St. Louis, Missouri, 1 Sept 2011, 1930 hours local; Countdown: 4 months
She’d been called many things in this world. Demon, the Little Death, vampire were all names she’d heard since her master sent her to this horrific world. She hated this world. Nothing made sense. The very laws of this world were so different than those of her home. The master sent her because she could adapt to new worlds and their rules quickly. She was a scout. That was what the master created her to do for her people. It didn’t make this world’s rules any saner.

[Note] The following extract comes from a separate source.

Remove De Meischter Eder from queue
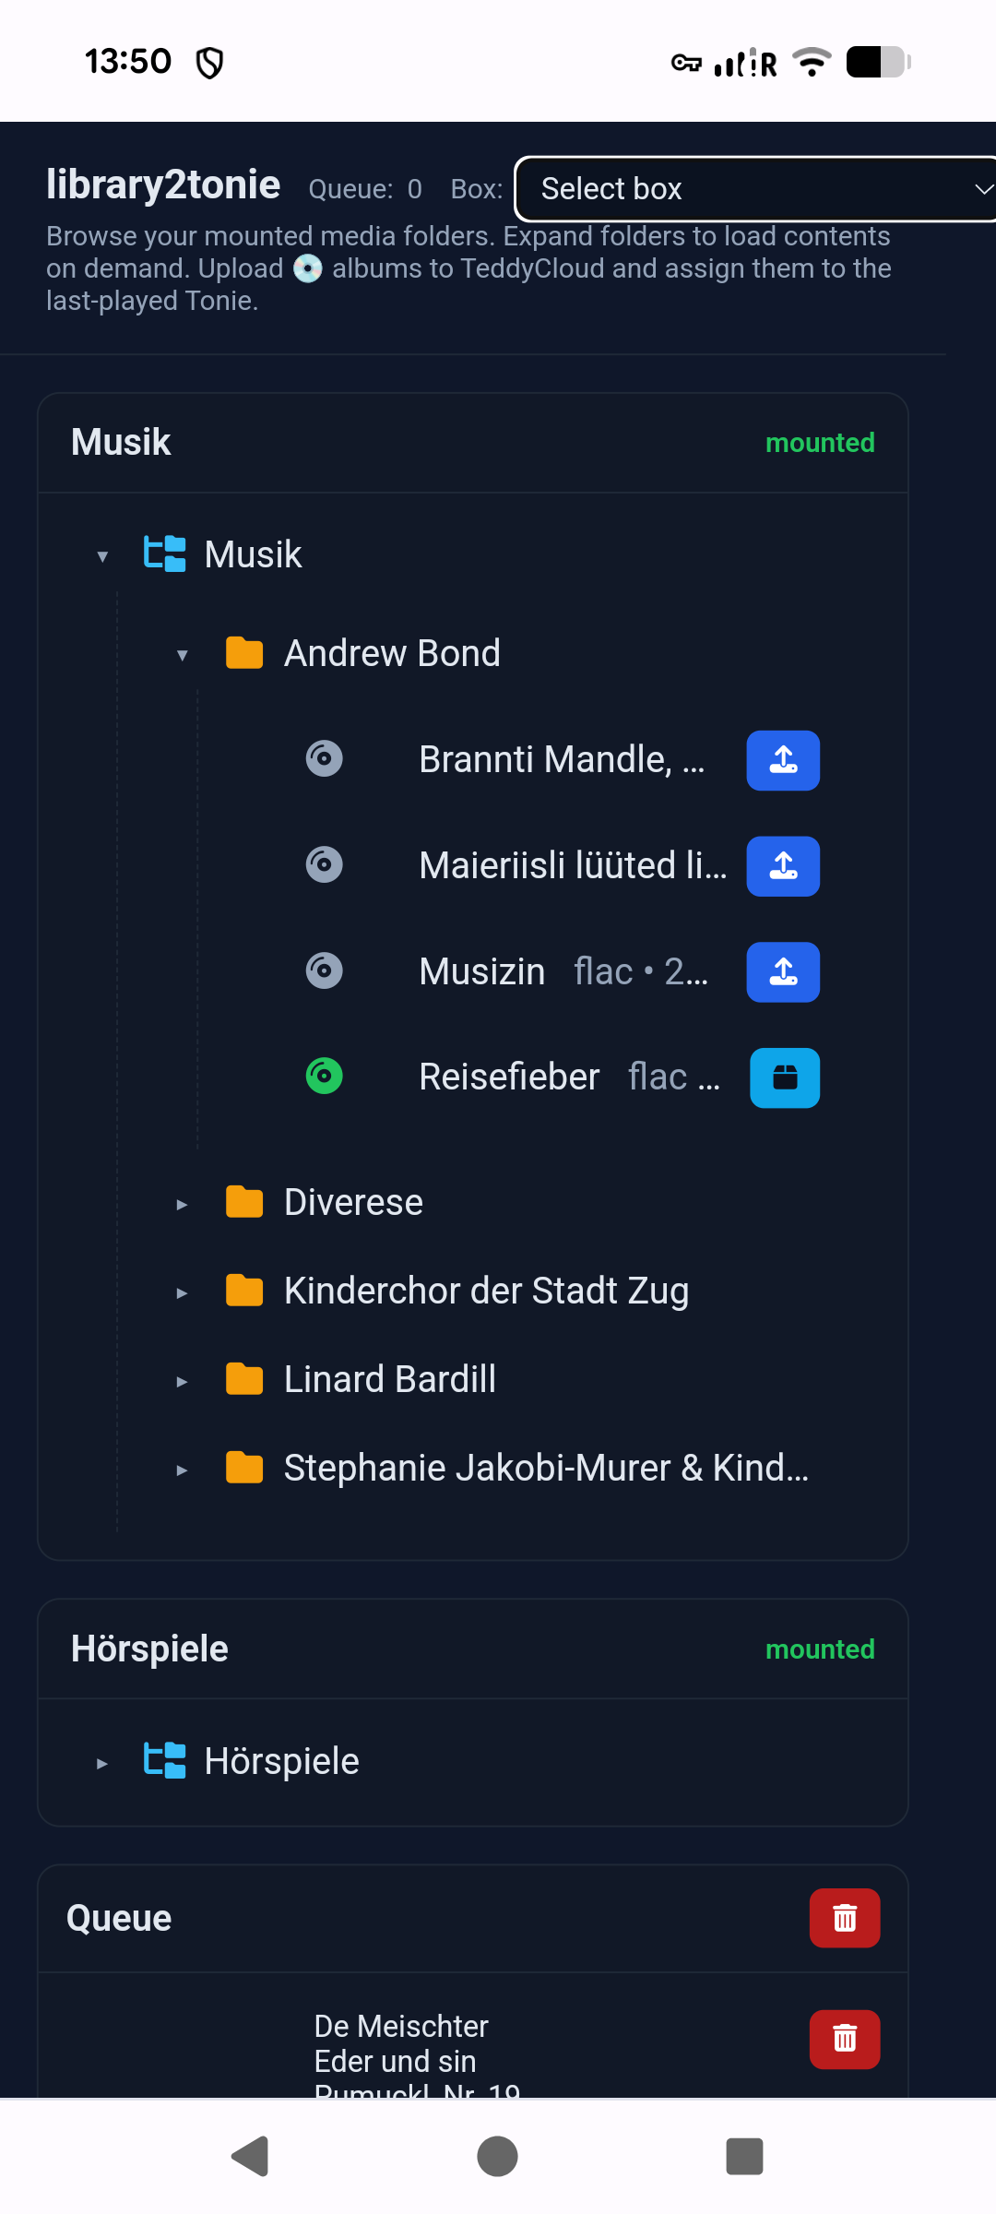 point(845,2039)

She looked around at the deserted buildings as she clung to the wall of one of the skyscrapers. The zombie hordes staggering on the streets below never noticed her presence. She hated the horrible things. Dead things should stay dead, not as mockeries of what they once were. Her master would correct that as soon as he and the people came into this world.
"I should be grateful to those horrid things," she said to herself, practicing the crude communication of this world. "They keep those meddlesome humans away from this place." The trip to this place was not something she ever wanted to do again. Only being able to travel at night was bad enough. Having to drink the humans’ blood rather than just ripping out their life energies was revolting. She shook in remembered disgust as she climbed from her perch to the top of the building.
The two humans cringed as she returned to her nest. They were dressed similar to those humans she fought when she came into this world. The weapons were the same. Yet, these weren’t knights for one of the deities that nominally claimed this world. They served this odd human notion of a nation. America. What a silly name. She grabbed the skinny one. She needed to contact the master. The human screamed as she carved the symbols into him. Its screams stopped as she opened the portal.
"I have found the place, master," she said as her mind blissfully met the master’s. He looked into her mind and drew out everything she had seen in this world.
"Not where I expected," came the reply. The master’s words filled her mind like pure ecstasy. How she hated being separated from him. "You have done well my child. We will soon join you. Your sacrifice will be rewarded." The portal closed, and the dark coldness of this world enveloped her.
"I will be rewarded," she repeated to herself. Her thoughts drifted back to the human with the bauble. The one that nearly killed her. She knew what she wanted for her reward. She wanted to take that human apart and savor its pain as she fed from him. The thought of food made her realize she was suddenly ravenous. Well, that’s why she snatched two of the humans.